Cuando llegamos al Marqués don Juan está leyendo el periódico. Tiene la cabeza echada hacia
atrás; los ojos de présbita desmesuradamente abiertos bajo las cejas arqueadas
de asombro; en la boca, una sonrisilla preñada de ironía.
—¿Qué le llama la atención, don Juan?
—Pone aquí que el otro día inauguraron el silo.
—Y es verdad: lo han acondicionado para espacio de usos múltiples. Se estrenó anoche con el baile de
carnaval. Como usted no va a esas cosas…
—No me hace falta. Son muy jóvenes todos los que salen en
la foto; y, por lo que veo, ustedes también —habla con retintín.
—¿Eso es un defecto?
—Tampoco es una virtud. Los jóvenes carecen de memoria.
—¿Por qué lo dice?
—Porque quizá no supieran lo que estaban haciendo.
—Explíquenoslo usted.
—En la España rural de estepas cerealistas los silos constituyen el vestigio más notorio y
contundente del franquismo —mucho más que los nombres de las calles, por
ejemplo—. Desde la distancia, en la mancha terrosa o blanca de los
pueblos, que se pegan al suelo como costra de liquen, las únicas construcciones esbeltas son las iglesias y los silos. ¿Creen ustedes que es casualidad?

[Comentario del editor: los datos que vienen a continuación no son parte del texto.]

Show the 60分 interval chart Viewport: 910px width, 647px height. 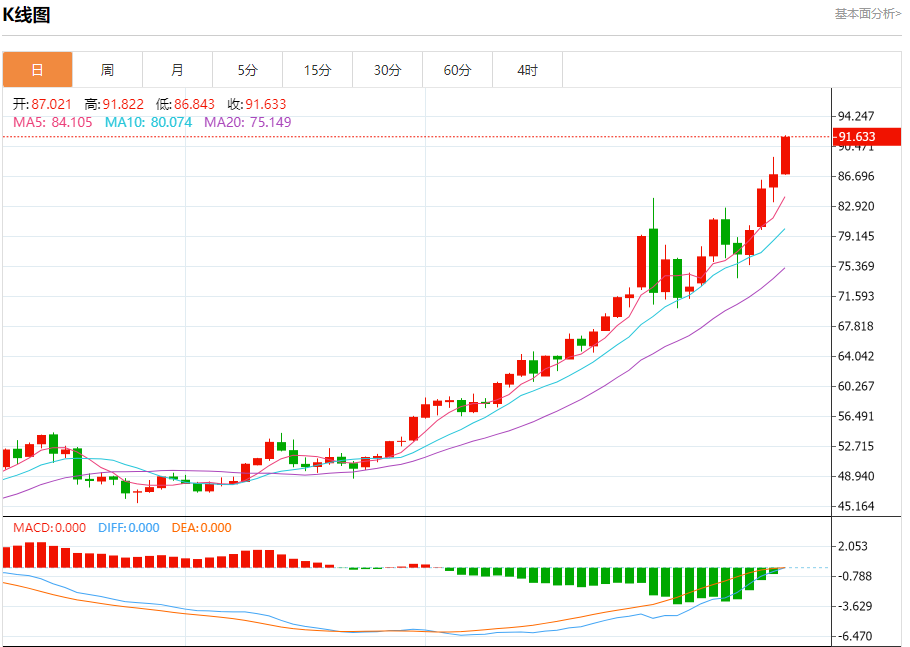point(457,70)
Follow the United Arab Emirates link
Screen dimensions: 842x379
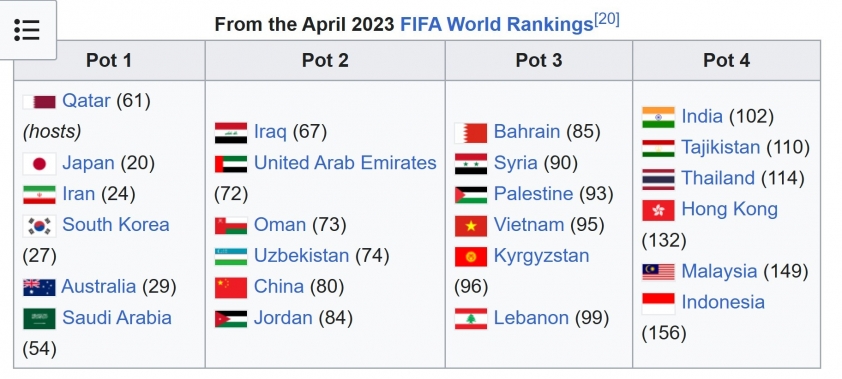coord(345,163)
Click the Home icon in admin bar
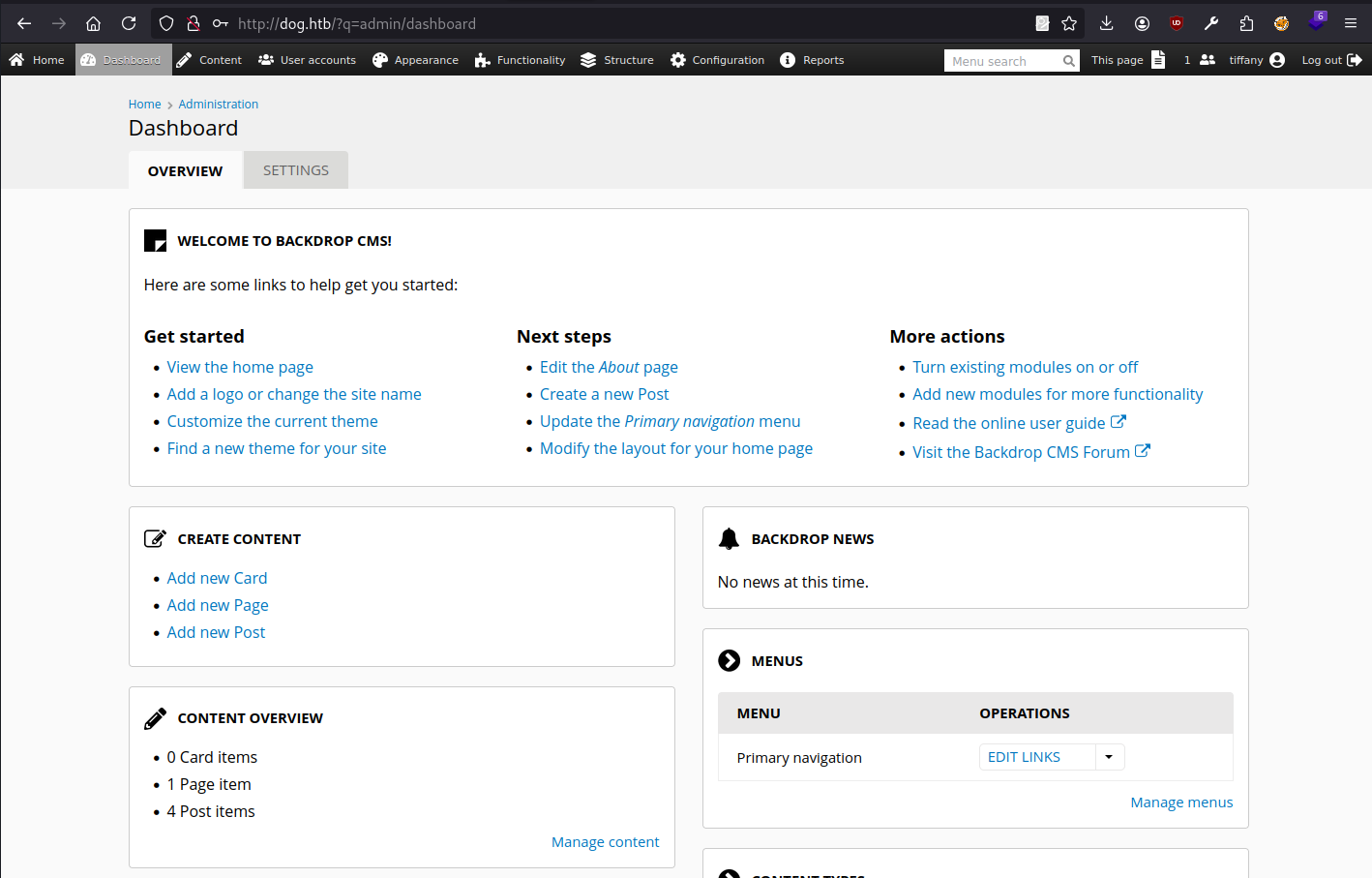The height and width of the screenshot is (878, 1372). (x=16, y=60)
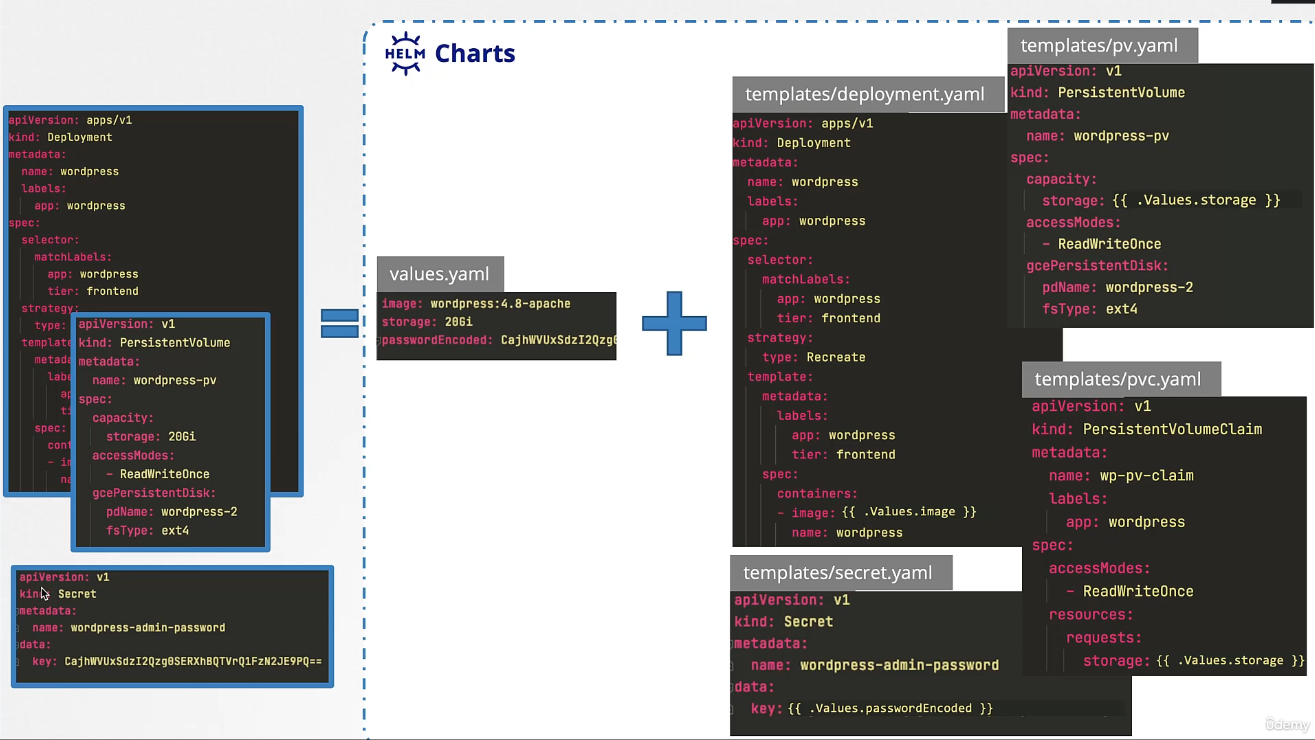Select the values.yaml file label
The height and width of the screenshot is (740, 1315).
[x=439, y=274]

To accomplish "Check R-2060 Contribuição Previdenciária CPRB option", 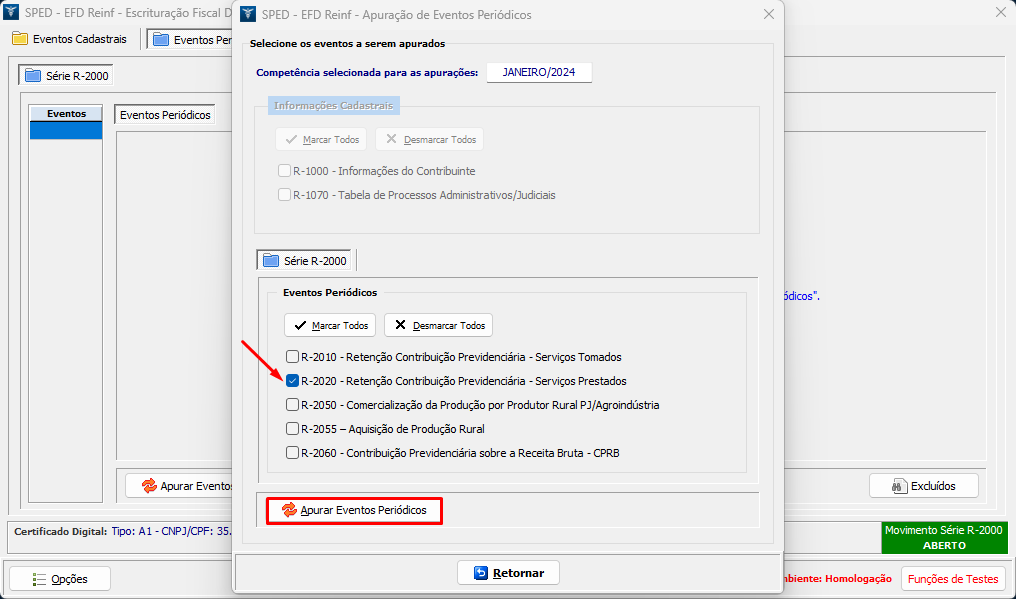I will 292,453.
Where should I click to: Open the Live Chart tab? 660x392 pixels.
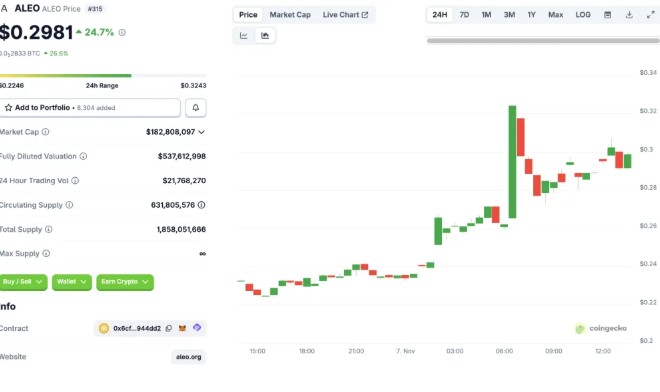tap(345, 15)
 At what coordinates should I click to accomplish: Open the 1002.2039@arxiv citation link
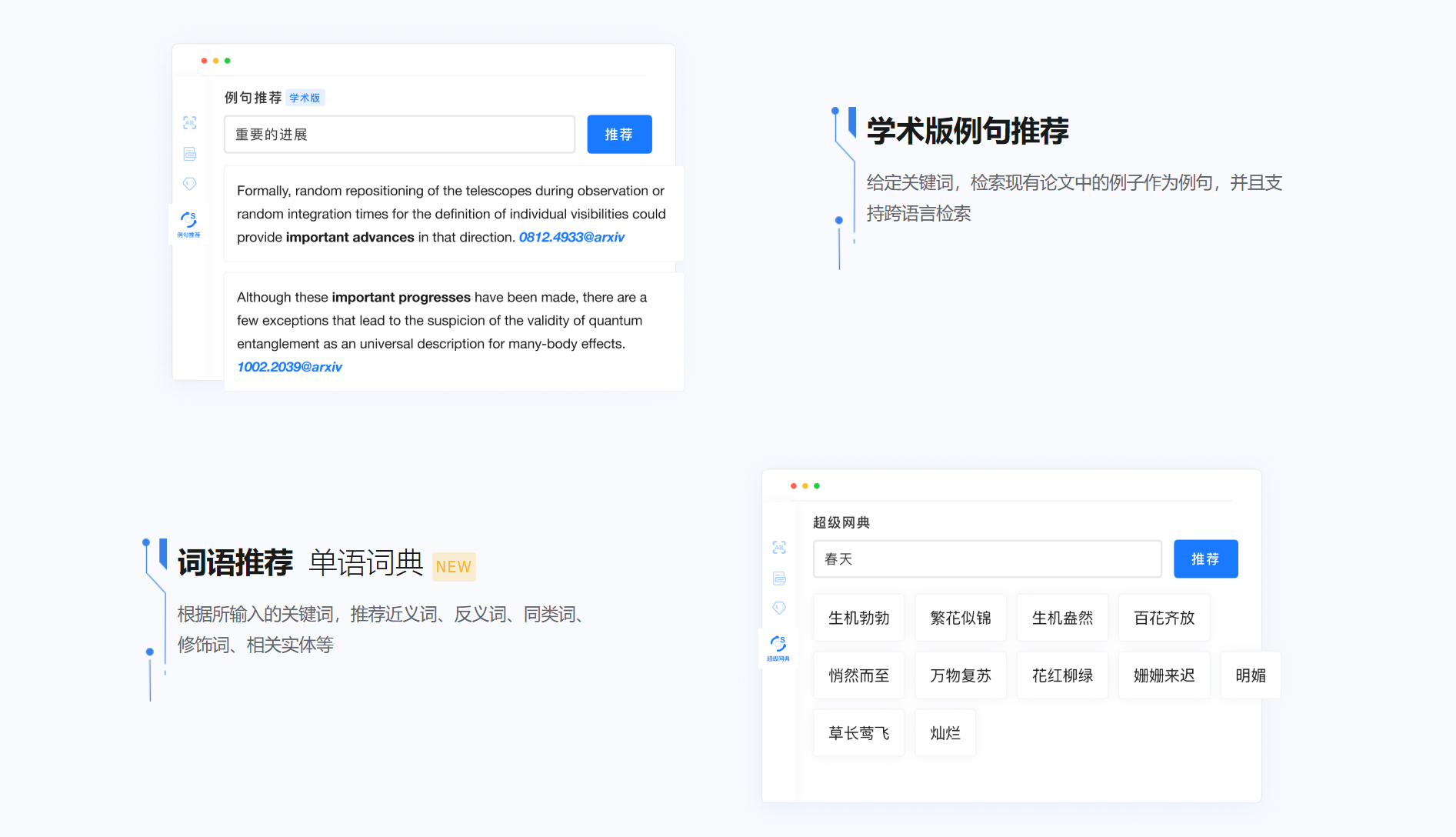(x=289, y=368)
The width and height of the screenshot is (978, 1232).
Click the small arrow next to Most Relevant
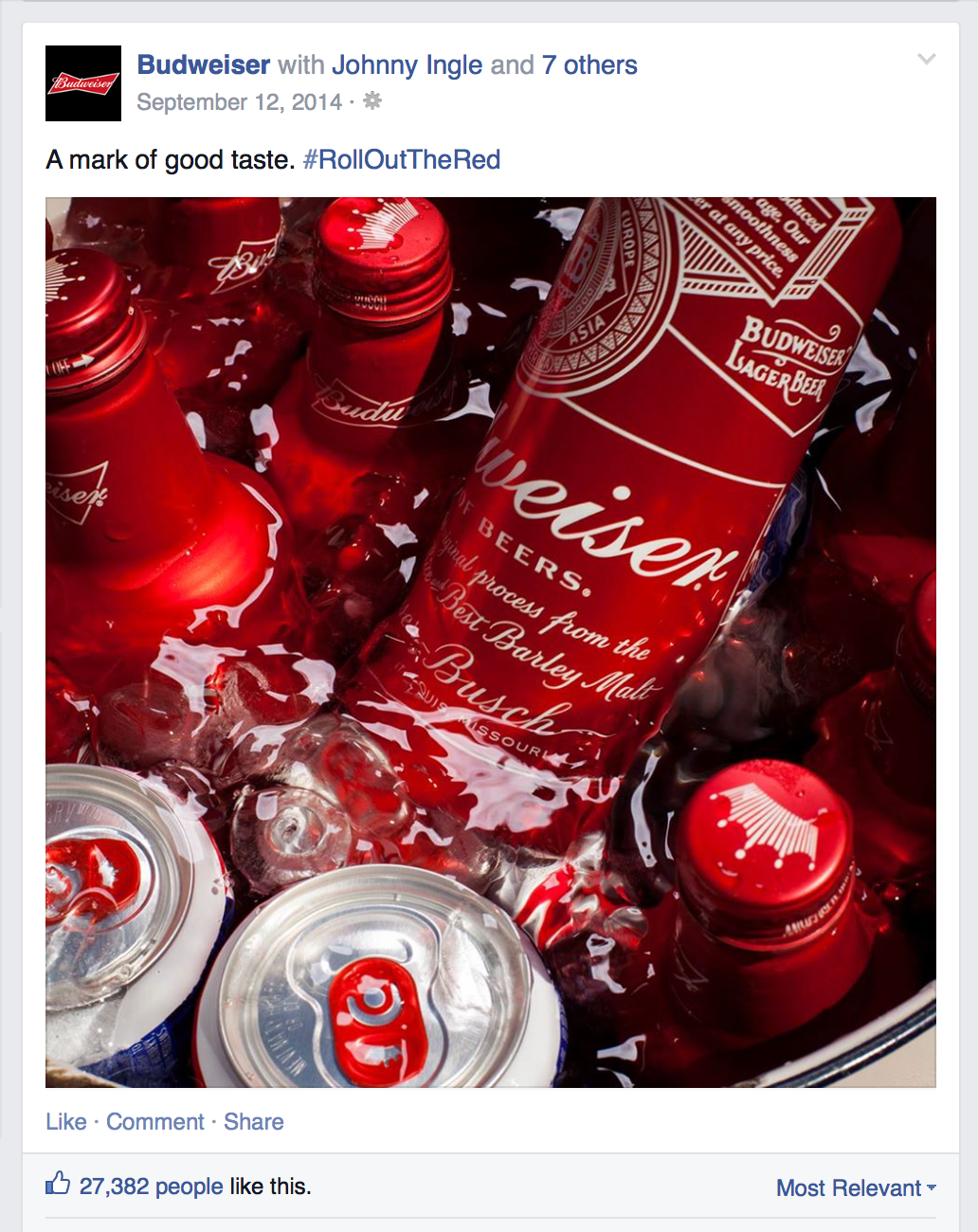click(932, 1187)
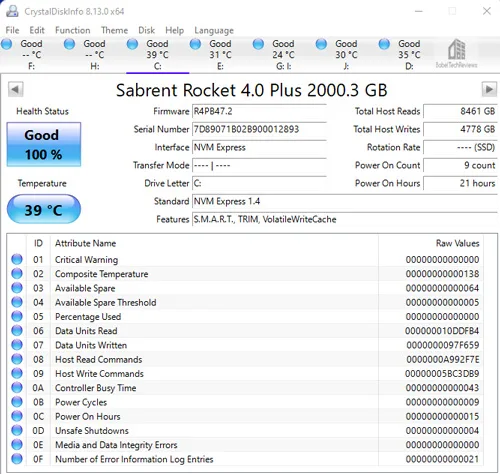500x474 pixels.
Task: Open the Language menu
Action: pos(214,31)
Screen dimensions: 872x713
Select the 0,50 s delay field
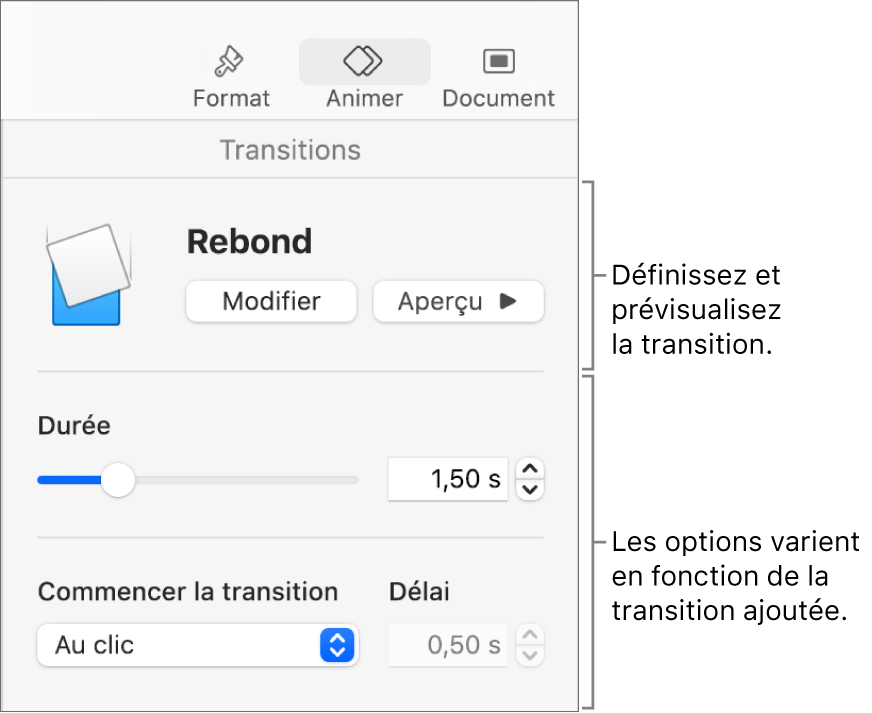(447, 645)
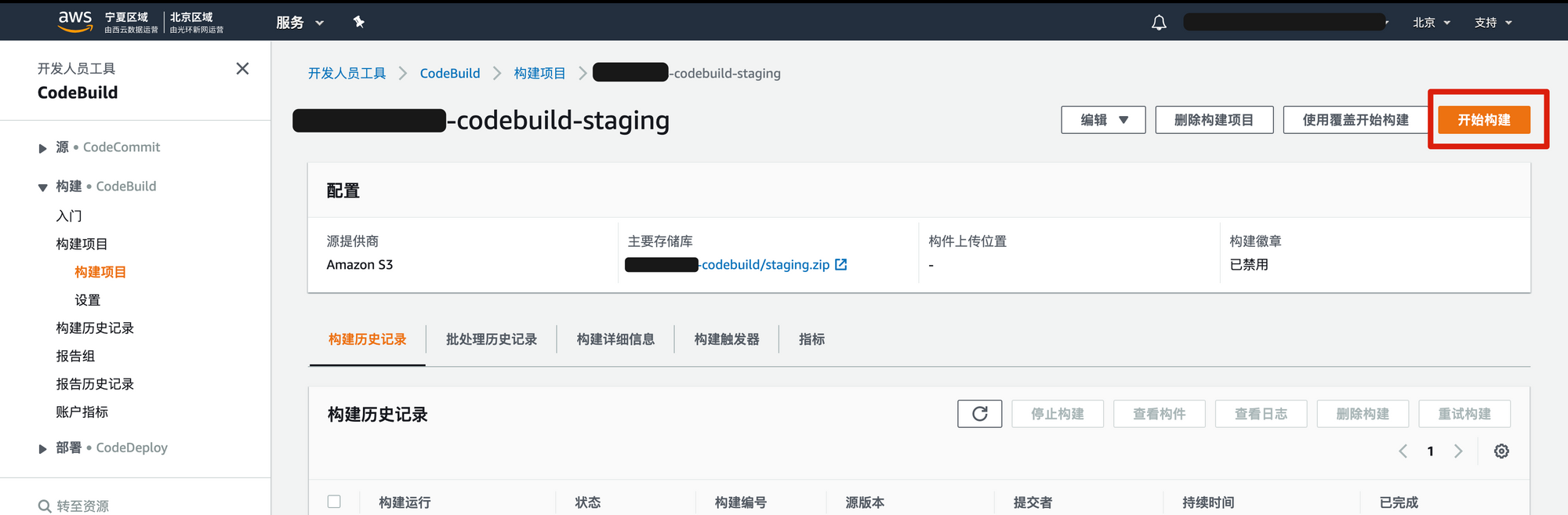Open the notifications bell icon
The width and height of the screenshot is (1568, 515).
(x=1159, y=23)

No lo habíamos pensado. Sigue don Juan:
—Dejando aparte las exigencias arquitectónicas —¿o ingenieriles?—, los silos se
levantaron así aposta, para que se vieran bien: si la iglesia proporcionaba el alimento
del espíritu, Franco, con la intervención del mercado del trigo, controlaba el
alimento del cuerpo. ¿Se acuerdan de la palabrería: “Ni un hogar sin lumbre, ni un español sin
pan”?
No nos acordamos. Sigue don Juan:
—Los silos son, entonces, el signo deliberado y obvio de
una ideología —la del Movimiento—, de una política —la autarquía— y de un poder —la
dictadura—: ahí quedan —rotundo puñetazo en los ojos— llenando
simbólicamente el horizonte con voluntad de permanencia. ¿Es así?
No lo sabemos. Sigue don Juan:
—Curiosamente, pocos reparan en ello. Los paladines de la
memoria histórica ponen el acento en algunas cosas imprescindibles —¡enterrar a los muertos dignamente!— y en otras banales, pero prestan escasa
atención a las decisivas, a las que, sin que nadie lo note, a todos conciernen. Por eso no se fijan en los silos, no los ven.
—¿Habría que derribarlos?
—Aplicando la lógica integrista de la memoria histórica, sí. Aplicando el sentido común, no: habría que
explicarlos. Aunque, en la faramalla externa, Franco pertenezca a la recua de Hitler y
Mussolini —los silos mismos copian los de Italia
fascista—, su trayectoria en el ejercicio del poder se parece bastante más a la
de Stalin, Mao o Castro: dictadores feroces y sanguinarios que nunca fueron derrotados,
que murieron de viejos en la cama, que dominaron todos los aspectos de la vida
de los súbditos durante muchos años y que, en consecuencia, dejaron una huella,
si no indeleble, muy duradera. Conviene tenerlo en cuenta para no pasarse de
listos... o de justos, que de justo a fanático justiciero no hay gran trecho.
—Concrete, por favor.
—Miren los pueblos de colonización. Bastantes llevan el
apellido “de Franco” o “del Caudillo”; en algunos se han hecho referendos para
quitarlo y se han perdido. ¿Creen ustedes que los colonos son estúpidos o
pérfidos o fascistas empedernidos?
No creemos nada. Sigue don Juan:
—Los habrá, por supuesto; pero no la mayoría.
Simplemente saben que sus antepasados no tenían tierra ni casa, y que Franco se
las dio: están agradecidos. Ante eso cabe quitar el nombre a la
fuerza o explicar las cosas bien. Lo segundo es más sensato y, quizá, a la
larga, más útil.
Como otras veces, yo creo que cabe una postura intermedia:
no pensar en ello. Parece que don Juan me hubiera leído el pensamiento
—Ahora bien, lo que no cabe es hacer como si no hubiera
pasado nada: la historia ha pasado y nos está pasando: conozcámosla,
entendámosla, asumámosla, vayamos al psiquiatra si es preciso, e integrémosla
de la mejor manera que sepamos en nuestra vida de todos los días y en la que
imaginemos para el futuro. Las personas normales lo hacen así con su vida
particular: se pueden reír de los fracasos pasados, o evocar los dramas con
serenidad.
—Y del nuevo uso del silo ¿qué opina?
—Que está muy bien: es maravilloso que el símbolo franquista
se desacralice en salón de baile, en
teatro, en biblioteca… Pero no de manera trivial: explicándolo.